She can't quite supress her excited grin in response.
Her eyes widen as she takes in the costume the TARDIS has selected for her. "Historic adventure, is it?"
There are layers of patterned damasks, curling designs picked out in golden thread. The skirt comes with its own scaffolding. The bodice is a snug triangle, erupting into puffed sleeves that trail to points. Most eye catching is the ruff, less a fine collar than it is frame for her face; angular, and taller than her head.
"I'm not going to spoil the surprise. Hurry up and get dressed," he answers, making for the far end of the wardrobe.
"Hey, where are you going? Don't tell me you're getting dressed up too?" He does not deign to reply, leaving her frowning in front of the astonishing dress. She shakes her head. "Wherever we're going, I bet the women that wear these things have people to help them get in."

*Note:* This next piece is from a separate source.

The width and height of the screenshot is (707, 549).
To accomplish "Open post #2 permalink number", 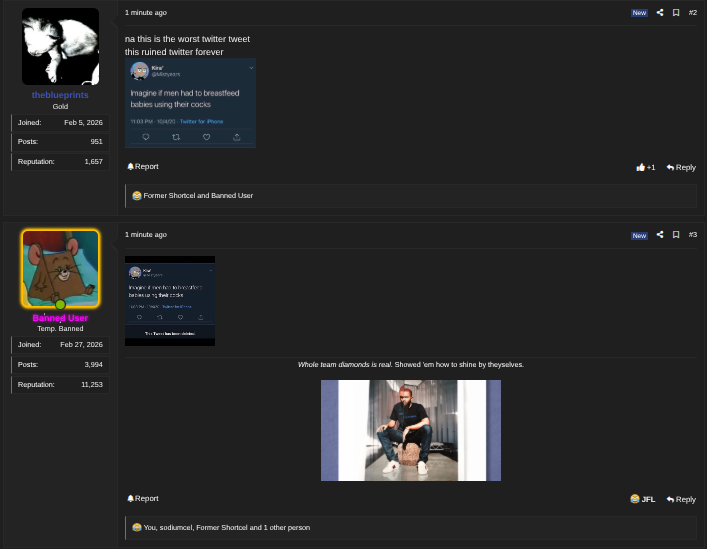I will [x=692, y=13].
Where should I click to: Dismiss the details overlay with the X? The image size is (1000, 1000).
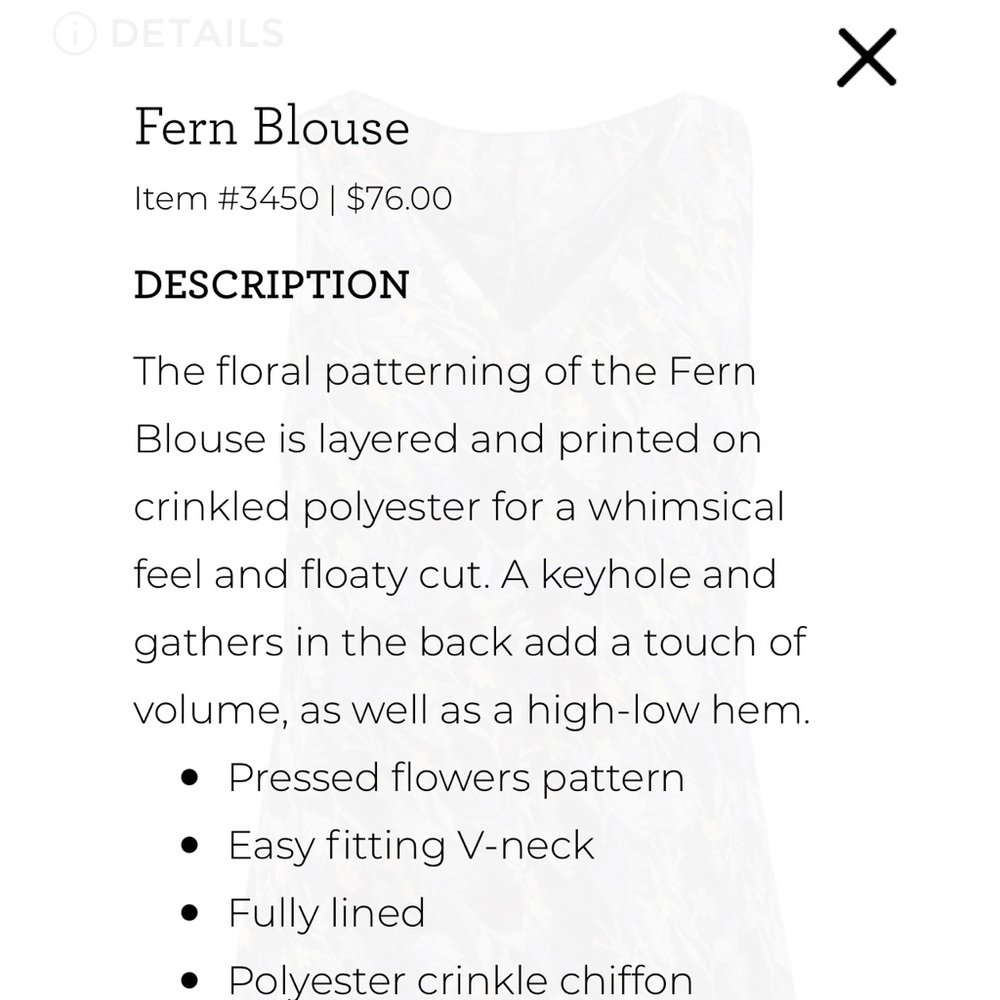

She heaves the dress off the stand with some difficulty, and drags it behind a modesty screen; lest the Doctor return before she has figured out quite how to tie herself into the corsetry. Twenty minutes later she emerges.
"Doctor?"
There is no reply. She surreptitiously tugs at the neckline, not entirely convinced she has managed to lace everything up correctly. Of course, he would invent a washing machine radio, but a future technology for tying awkward knots? No chance. She pads in silk slippers towards the console room.
"Doctor, are you-?" The words die in her throat as he steps out from behind the rotor. She stares in open mouthed astonishment for a full five seconds before catching herself, and closing her mouth.

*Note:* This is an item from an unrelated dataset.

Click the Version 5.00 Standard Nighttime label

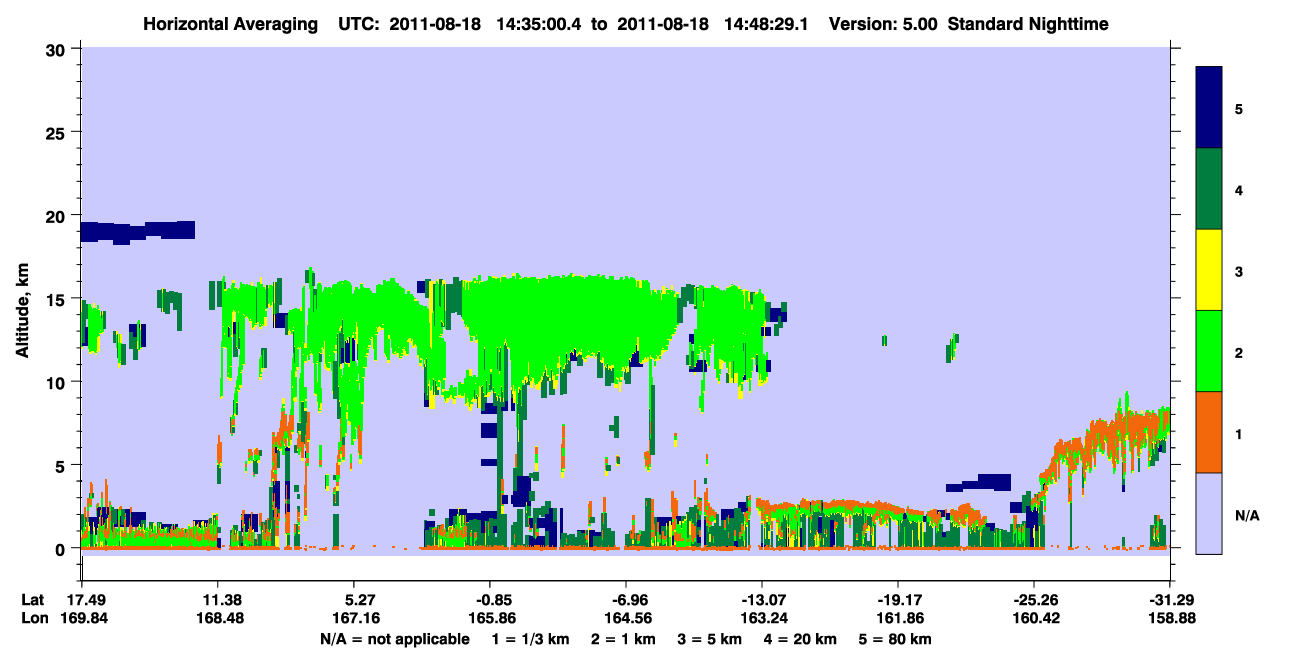tap(969, 23)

"What do you think?" he says, swishing his cape.
He is dressed in leather. A lot of leather. Patterned leather jerkin, and knee high leather boots. His doublet is black velvet; his cape the sort of thing Vampire enthusiasts probably dream of owning. There is a rapier at his waist. He looks like he may buckle some swash at any moment.
"What happened to your spoon?" she asks, indicating his sword.
"Ah," he replies, "I'm afraid where we're going, I need to be a little more formal."
"Where are we going? To captain the Jolly Roger?"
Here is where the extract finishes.